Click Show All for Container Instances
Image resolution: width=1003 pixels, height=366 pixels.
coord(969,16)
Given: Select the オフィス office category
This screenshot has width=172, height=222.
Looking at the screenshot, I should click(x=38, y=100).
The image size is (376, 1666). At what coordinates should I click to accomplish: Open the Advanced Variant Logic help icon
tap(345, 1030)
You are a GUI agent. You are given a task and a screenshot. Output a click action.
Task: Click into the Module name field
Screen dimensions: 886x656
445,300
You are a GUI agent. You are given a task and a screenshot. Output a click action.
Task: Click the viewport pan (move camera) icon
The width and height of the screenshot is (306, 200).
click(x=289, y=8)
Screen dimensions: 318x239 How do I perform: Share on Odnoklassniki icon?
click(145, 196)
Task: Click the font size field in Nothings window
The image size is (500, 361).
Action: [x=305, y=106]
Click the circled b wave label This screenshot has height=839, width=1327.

++++

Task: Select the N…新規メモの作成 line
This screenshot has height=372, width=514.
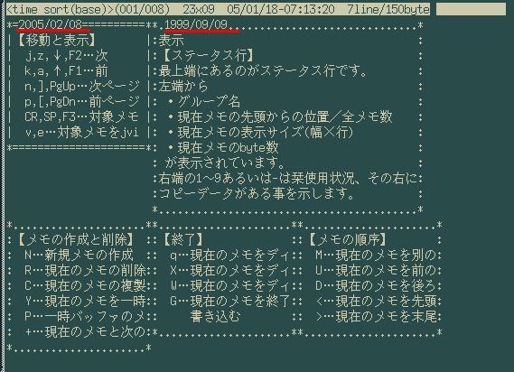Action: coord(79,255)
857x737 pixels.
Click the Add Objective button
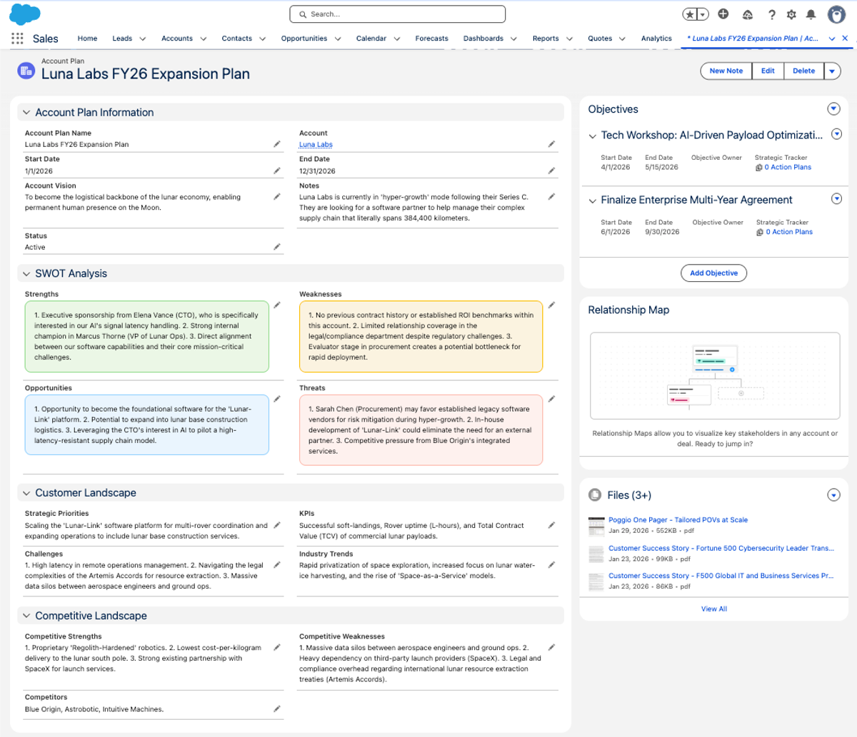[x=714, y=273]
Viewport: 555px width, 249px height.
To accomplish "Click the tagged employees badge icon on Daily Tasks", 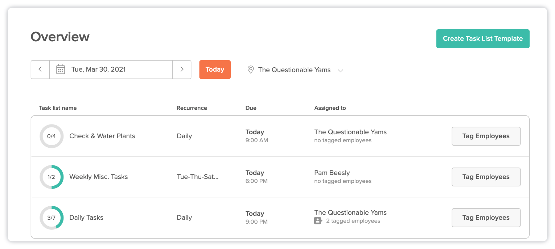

++++

- WHAT THE TASK ASKS: In the material above, the stretch from the line with "Task: Select the N…新規メモの作成 line" through the line with "the tagged employees" is to be given again exactly, minus the pictures.

- SOLUTION TO THE EXERCISE:
Task: Select the N…新規メモの作成 line
This screenshot has height=372, width=514.
Action: coord(79,255)
857x737 pixels.
Click the Add Objective button
[x=714, y=273]
Viewport: 555px width, 249px height.
To accomplish "Click the tagged employees badge icon on Daily Tasks", 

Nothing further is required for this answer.